Dr. Justin Marchegiani:  So kinda recapping, like you have the diet piece in, like if you’re significantly overweight, you know, 50 pounds plus for a man, 30 or 40 for a female. You know, keep that fructose down. Keep it below 25, ideally below 15. That’s number 1. Cut all grains out. Because remember inflammation plays a role on leptin and we know grains have things like lectins in there. It has phytates that block minerals. There’s a significant percent of the population that is non-celiac gluten-sensitive, right? Where they have genes that are creating inflammation and inflammatory response in their body because—that their genetics, the gluten proteins, whether it’s gluten in wheat, barley, rye or it’s the other grains that are cross-reacting with it. And so we have the diet piece dialed in. We’re eating good proteins, fats, and carbs, that’s great. And now we make sure the—the quality is up, right? We’re making sure we’re eating organics, because we know that toxins can create leptin resistance. So the easiest way to decrease toxin exposure is make sure you’re eating organic. Make sure it’s clean fats. Make sure your proteins, antibiotic and hormone-free. Make sure your water is filtered, right? We know certain drugs have an increase on obesity, potentially affecting weight gain and leptin such as like the MAO drugs, the monoamine oxidase anti-psychotics, or lithium or the SSRIs, these are like the serotonin reuptake inhibitors.  So-

Evan Brand:  I’m sure you and I have both heard that stories a dozen times of women that jumped on an antidepressant and they gained 20 pounds.

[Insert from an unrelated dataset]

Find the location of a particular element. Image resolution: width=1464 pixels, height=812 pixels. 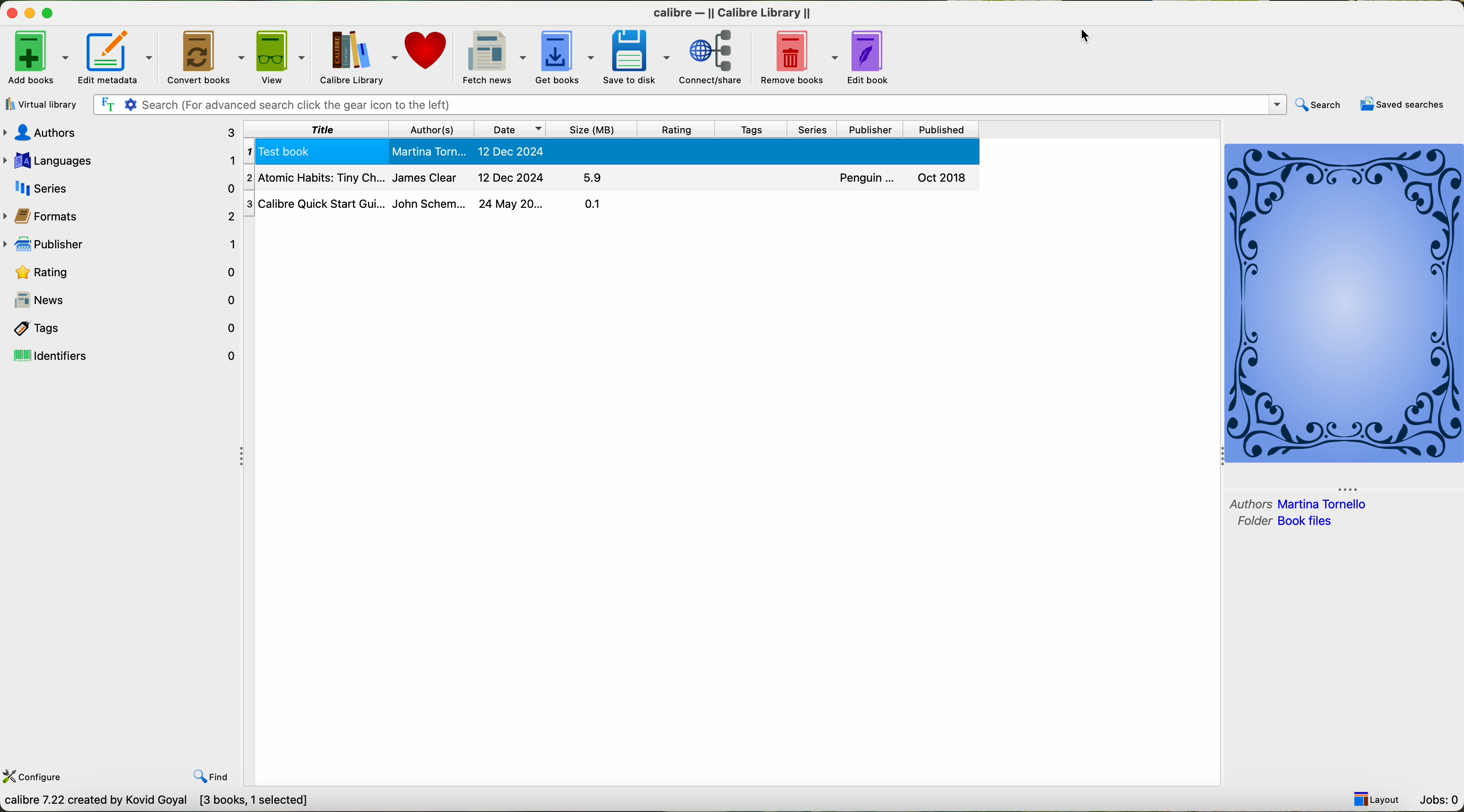

folder is located at coordinates (1284, 526).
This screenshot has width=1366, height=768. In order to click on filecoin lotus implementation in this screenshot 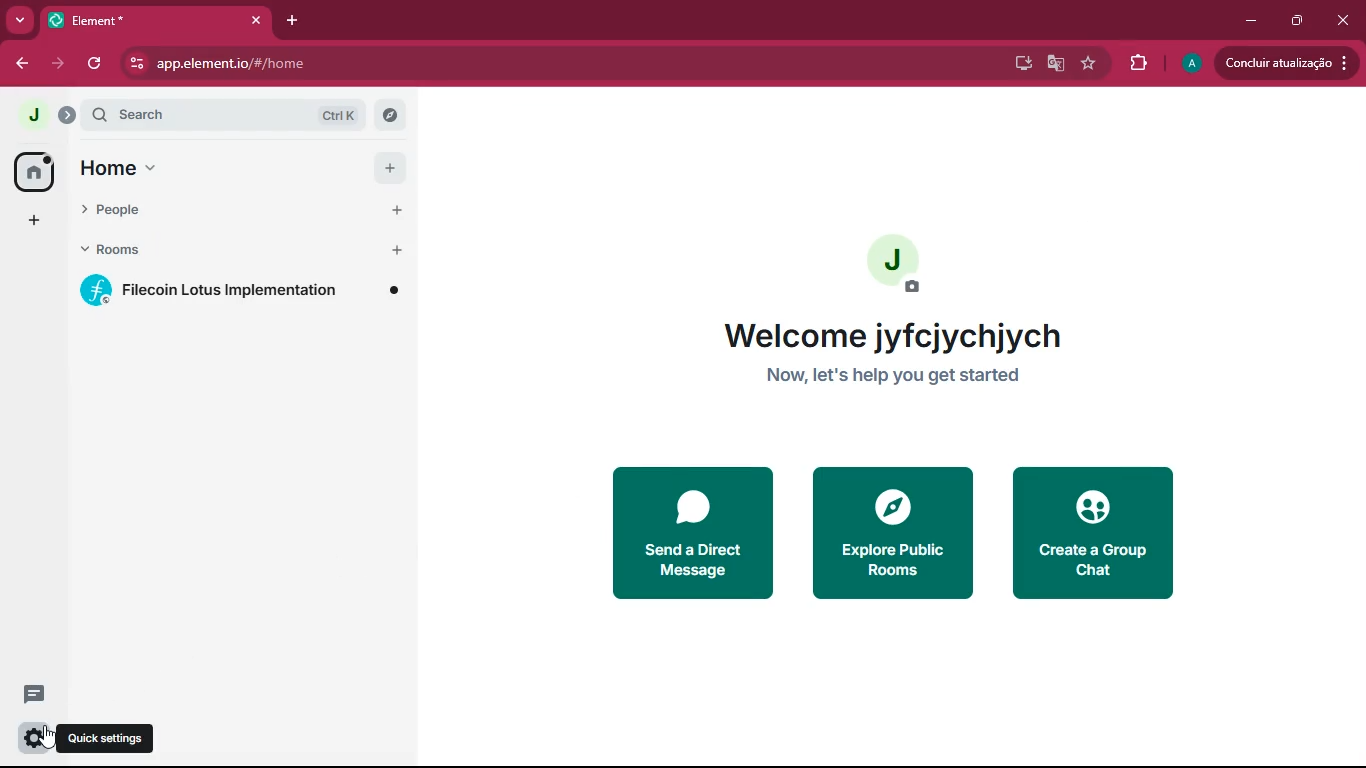, I will do `click(245, 291)`.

Dr. Justin Marchegiani:  Uh-hmm. And also their libido goes in the tank, too.

Evan Brand:  Yup.

Dr. Justin Marchegiani:  Yeah.

Evan Brand:  So that’s all—so that’s hormonal-related, also neurotransmitter-related it sounds like.

Dr. Justin Marchegiani:  Absolutely. Remember hormones affect the reuptake systems in the brain. That’s why women will take birth control pills that kinda even out their hormones so their mood balances out, too. So we can do that naturally by fixing why their hormones are out of balance which typically is driven by some adrenal stress and some blood sugar stress and some infection stress and a lot of times, they’re swimming in a sea of estrogens because of our environment with chemicals and toxins and fluoride in the water. So if we clean up our food, we clean up our water quality. We balance our blood sugar. We make sure we’re not overdoing fructose even with super healthy things, like if you’re having 2 or 3 servings of berries at every meal, and then a banana at night or this or that, then you get your 50g of fructose. You gotta be careful with that.

Evan Brand:  Yup.

Dr. Justin Marchegiani:  So you just gotta make sure that we have the blood sugar under control, and then remember protein and fats and are gonna help with your appetite more because the big issue with leptin, it’s that kind of like inhibitor valve for our appetite and we know certain things like adiponectin, peptide YY, CCK cholecystokinin, these are really important hormones that help tell us we’re full.

Evan Brand:  Yup.

Dr. Justin Marchegiani:  And when we eat high quality meats and fats, like proteins and fats, we get that feedback signal better. That’s why, if you think about it, how many people have gone and just eat a dozen eggs in the morning?

Evan Brand:  Never.

Dr. Justin Marchegiani:  No, but–

Evan Brand:  Unless they’re trying to do Rocky-style and they put them in a blender, but that’s not eating them.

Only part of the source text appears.